Macromastia and Reduction Mammoplasty: Analysis of Total Cost of Care and Opioid Consumption at 10-Years Post-Operatively

Kayvon Jabbari, MPH1, Michael Gehring, MD1, Matthew Iorio, MD2, David Mathes, MD2 and Christodoulos Kaoutzanis, MD2, (1)University of Colorado, Anschutz Medical Center, Aurora, (2)University of Colorado Anschutz Medical Campus, Aurora
Goals/Purpose: Reduction mammaplasty is commonly performed with over 100,000 procedures annually. Despite a persistent number of patients with macromastia desiring reduction mammaplasty, insurance companies are less willing to pay for the operation. Macromastia has also been associated with increased opioid consumption. The purpose of this study was to evaluate total cost-of-care and opioid consumption in patients with macromastia and compare those who underwent reduction mammoplasty versus those that did not have surgery.

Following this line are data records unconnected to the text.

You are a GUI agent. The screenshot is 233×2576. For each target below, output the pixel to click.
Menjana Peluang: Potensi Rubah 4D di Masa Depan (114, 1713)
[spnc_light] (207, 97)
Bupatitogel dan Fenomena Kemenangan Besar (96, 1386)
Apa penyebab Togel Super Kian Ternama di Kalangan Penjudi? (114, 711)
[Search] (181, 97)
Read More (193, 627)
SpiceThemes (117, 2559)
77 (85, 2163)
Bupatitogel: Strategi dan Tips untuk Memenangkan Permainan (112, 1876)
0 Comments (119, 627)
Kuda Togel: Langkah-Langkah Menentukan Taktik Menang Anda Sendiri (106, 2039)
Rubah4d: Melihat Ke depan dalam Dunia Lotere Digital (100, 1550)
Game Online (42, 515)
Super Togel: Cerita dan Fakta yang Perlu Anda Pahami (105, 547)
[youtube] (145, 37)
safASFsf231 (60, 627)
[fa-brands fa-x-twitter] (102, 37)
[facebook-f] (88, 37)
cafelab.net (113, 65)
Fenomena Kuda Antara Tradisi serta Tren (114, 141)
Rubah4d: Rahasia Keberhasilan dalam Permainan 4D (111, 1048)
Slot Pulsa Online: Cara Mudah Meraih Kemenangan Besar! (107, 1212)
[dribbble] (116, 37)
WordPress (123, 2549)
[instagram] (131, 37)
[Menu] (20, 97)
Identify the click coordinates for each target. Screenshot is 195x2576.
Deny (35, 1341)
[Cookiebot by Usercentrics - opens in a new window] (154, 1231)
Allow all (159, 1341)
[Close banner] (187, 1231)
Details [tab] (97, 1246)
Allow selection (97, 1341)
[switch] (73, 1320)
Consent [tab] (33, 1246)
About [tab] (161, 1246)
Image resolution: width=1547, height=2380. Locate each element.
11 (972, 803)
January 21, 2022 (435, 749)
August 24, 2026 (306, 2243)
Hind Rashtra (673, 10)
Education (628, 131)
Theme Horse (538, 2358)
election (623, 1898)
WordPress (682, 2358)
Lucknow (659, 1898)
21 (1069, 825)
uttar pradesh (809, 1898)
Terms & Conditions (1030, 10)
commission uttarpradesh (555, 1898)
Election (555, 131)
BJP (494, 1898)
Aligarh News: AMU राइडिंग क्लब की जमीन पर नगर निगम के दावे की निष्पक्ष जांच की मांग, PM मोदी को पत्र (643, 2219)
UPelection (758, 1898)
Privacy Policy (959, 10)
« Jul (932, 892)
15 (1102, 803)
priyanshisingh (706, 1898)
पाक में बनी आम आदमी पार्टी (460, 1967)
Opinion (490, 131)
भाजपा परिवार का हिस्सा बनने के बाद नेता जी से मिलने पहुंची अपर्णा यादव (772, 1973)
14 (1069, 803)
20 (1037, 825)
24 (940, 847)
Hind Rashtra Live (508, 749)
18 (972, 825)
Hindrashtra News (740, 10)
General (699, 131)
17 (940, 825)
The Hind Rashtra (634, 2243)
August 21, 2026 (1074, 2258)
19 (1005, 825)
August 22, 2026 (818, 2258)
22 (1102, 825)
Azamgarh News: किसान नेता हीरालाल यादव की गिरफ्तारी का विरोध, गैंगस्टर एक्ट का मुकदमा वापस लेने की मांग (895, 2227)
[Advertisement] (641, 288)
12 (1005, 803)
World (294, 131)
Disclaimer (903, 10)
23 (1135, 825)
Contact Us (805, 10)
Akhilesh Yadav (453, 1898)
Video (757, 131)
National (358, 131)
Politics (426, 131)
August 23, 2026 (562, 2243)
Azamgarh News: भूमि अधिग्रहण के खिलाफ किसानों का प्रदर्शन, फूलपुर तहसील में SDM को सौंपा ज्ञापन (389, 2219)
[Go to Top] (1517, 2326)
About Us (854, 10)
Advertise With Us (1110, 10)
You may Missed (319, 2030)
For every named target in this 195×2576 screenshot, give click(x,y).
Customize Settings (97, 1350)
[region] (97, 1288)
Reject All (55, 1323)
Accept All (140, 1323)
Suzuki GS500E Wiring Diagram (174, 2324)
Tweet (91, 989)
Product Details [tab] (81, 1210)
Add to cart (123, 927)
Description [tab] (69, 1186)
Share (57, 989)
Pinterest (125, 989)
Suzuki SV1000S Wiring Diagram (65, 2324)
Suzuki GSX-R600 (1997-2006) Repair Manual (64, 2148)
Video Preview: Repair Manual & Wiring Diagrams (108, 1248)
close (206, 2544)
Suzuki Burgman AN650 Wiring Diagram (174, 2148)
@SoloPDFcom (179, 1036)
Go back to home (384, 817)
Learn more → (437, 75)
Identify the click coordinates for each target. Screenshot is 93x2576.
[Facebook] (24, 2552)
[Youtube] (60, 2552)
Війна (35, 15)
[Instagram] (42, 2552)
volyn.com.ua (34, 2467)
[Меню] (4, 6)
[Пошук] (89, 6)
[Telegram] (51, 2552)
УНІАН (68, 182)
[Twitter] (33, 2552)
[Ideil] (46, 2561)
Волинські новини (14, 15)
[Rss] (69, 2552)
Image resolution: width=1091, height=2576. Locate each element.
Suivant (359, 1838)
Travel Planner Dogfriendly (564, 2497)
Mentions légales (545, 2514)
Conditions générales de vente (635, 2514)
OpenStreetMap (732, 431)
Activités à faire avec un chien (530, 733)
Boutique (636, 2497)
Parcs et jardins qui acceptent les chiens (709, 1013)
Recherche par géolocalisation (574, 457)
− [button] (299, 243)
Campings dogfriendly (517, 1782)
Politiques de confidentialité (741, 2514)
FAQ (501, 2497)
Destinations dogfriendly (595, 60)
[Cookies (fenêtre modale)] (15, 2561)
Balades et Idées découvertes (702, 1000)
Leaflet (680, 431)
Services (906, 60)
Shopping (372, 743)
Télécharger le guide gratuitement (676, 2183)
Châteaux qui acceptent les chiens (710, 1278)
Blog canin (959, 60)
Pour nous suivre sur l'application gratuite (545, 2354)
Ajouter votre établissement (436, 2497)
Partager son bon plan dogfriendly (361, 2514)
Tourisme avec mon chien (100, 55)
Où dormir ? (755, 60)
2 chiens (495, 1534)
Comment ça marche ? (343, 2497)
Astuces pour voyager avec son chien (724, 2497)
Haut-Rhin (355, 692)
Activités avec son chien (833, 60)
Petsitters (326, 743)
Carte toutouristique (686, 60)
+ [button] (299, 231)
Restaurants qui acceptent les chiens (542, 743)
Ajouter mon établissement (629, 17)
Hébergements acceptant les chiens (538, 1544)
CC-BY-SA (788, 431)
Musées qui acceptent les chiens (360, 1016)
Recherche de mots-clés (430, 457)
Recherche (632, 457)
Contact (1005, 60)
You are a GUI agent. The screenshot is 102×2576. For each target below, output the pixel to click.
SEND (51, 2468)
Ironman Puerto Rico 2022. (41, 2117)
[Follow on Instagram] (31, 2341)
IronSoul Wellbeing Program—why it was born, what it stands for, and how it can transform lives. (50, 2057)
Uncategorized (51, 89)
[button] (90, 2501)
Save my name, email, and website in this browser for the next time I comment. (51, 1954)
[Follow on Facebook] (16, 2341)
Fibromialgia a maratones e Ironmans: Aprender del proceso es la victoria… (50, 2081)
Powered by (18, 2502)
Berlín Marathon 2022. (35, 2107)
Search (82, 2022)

Methods/Technique: PearlDiver, a national database encompassing private payers with fifty-three million unique patients, was queried from 2010-2020. Patients with macromastia and those who underwent reduction mammaplasty were included utilizing International Classification Codes 9 and 10 and Current Procedural Terminology codes. Total cost-of-care and morphine milligram equivalents were calculated up to 10-years post-operatively for both cohorts. Cohorts were matched based on age, obesity and Charlson Comorbidity Index, and comparative statistics were calculated using t-tests.

Results/Complications: Of the 333,854 patients diagnosed with macromastia, 48,348 underwent reduction mammoplasty. Total cost-of-care one year after diagnosis of macromastia among patients who underwent reduction mammoplasty was higher compared to those that did not (Table 1). At 6 through10 years, there was no significant difference in total cost-of-care between the two cohorts. At every successive follow-up beyond 30 days post-operatively, macromastia patients not receiving reduction mammaplasty had a statistically significant higher morphine milligram equivalents consumption (Table 2).

Conclusion: Patients with macromastia who undergo reduction mammaplasty have less opioid consumption compared to patients that do not undergo reduction mammaplasty, with no long-term increases in total cost-of-care.